The cost problem is the adoption problem#

Pyrilutamide raw is expensive, and finished 0.5% solutions from compounding sources land well above what topical fin or even RU58841 cost on a per-month basis. For a compound whose Phase III missed its primary endpoint, that price tag is the single biggest reason the community keeps stalling on it. A user willing to spend that monthly budget can instead run:

• Oral dutasteride + topical minoxidil + microneedling, which has the strongest evidence base of any retention stack.
• Topical finasteride + oral minoxidil + microneedling, for users avoiding systemic 5-AR inhibition.
• RU58841 + minoxidil + microneedling, accepting RU's unknown long-term safety in exchange for stronger anecdotal AR blockade and a fraction of pyril's cost.

Pyril's slot is narrow: the user who has failed or rejected oral 5-AR inhibitors, wants a topical AR antagonist, and is unwilling to run RU. That is a real cohort — just a small one.

Clascoterone and what's next#

Clascoterone (Breezula in the AGA indication, Winlevi for acne) is the agent the community is increasingly watching as the more credible topical AR antagonist. The acne formulation is FDA-approved, the AGA Phase III program has been running, and the metabolism-to-cortexolone profile is genuinely attractive for a topical.

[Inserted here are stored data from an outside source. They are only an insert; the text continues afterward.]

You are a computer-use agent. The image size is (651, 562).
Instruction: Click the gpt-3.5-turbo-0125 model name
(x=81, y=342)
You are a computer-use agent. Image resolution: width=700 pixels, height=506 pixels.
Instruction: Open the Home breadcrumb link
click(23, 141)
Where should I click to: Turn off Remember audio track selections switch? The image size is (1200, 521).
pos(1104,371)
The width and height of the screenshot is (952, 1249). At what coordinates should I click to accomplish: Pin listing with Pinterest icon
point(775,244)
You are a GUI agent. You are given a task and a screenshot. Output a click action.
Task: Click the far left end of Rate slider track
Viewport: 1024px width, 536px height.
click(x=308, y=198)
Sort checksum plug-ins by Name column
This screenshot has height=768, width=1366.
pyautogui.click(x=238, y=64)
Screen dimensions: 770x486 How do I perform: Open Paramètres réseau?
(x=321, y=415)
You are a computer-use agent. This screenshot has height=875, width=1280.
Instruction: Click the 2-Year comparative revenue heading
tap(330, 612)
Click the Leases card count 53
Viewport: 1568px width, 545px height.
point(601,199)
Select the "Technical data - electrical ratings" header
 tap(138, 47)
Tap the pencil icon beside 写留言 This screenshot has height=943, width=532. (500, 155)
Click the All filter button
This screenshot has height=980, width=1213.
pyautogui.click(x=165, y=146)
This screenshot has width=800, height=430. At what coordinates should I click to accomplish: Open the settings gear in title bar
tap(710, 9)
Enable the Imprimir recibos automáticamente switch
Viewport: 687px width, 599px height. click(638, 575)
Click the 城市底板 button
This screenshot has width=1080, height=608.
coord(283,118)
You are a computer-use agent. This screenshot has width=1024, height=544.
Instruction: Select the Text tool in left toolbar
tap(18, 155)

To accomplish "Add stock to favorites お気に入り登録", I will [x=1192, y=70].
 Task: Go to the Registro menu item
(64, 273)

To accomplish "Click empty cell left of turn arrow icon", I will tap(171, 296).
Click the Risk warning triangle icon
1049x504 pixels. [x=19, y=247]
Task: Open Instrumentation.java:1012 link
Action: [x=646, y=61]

Early scalp data and the off-label use of Winlevi on the hairline are the most-discussed alternatives in the same threads where pyril skepticism lives.

For users deciding right now:

• If the goal is a topical AR antagonist today, pyril and RU are the two real options, with pyril winning on safety profile and RU winning on cost and reported potency.
• If waiting 12-24 months is acceptable, clascoterone's AGA readouts and pricing will likely reshape this entire tier.
• Oral 5-AR inhibition plus minoxidil plus microneedling remains the highest-evidence backbone regardless of which AR antagonist gets layered on top.

Bottom line#

There is no clean consensus on pyrilutamide because the data doesn't support one. It is a legitimate topical AR antagonist with a clean systemic profile, a disappointing Phase III, a real but modest field-report signal, and a price that makes sense only for a specific user — the fin/dut non-responder or sides-quitter who won't run RU. Layered onto minoxidil and microneedling it can earn its slot. As a standalone or as a fin replacement for someone who tolerates fin fine, it doesn't. Watch the clascoterone readouts; that is where this category is going.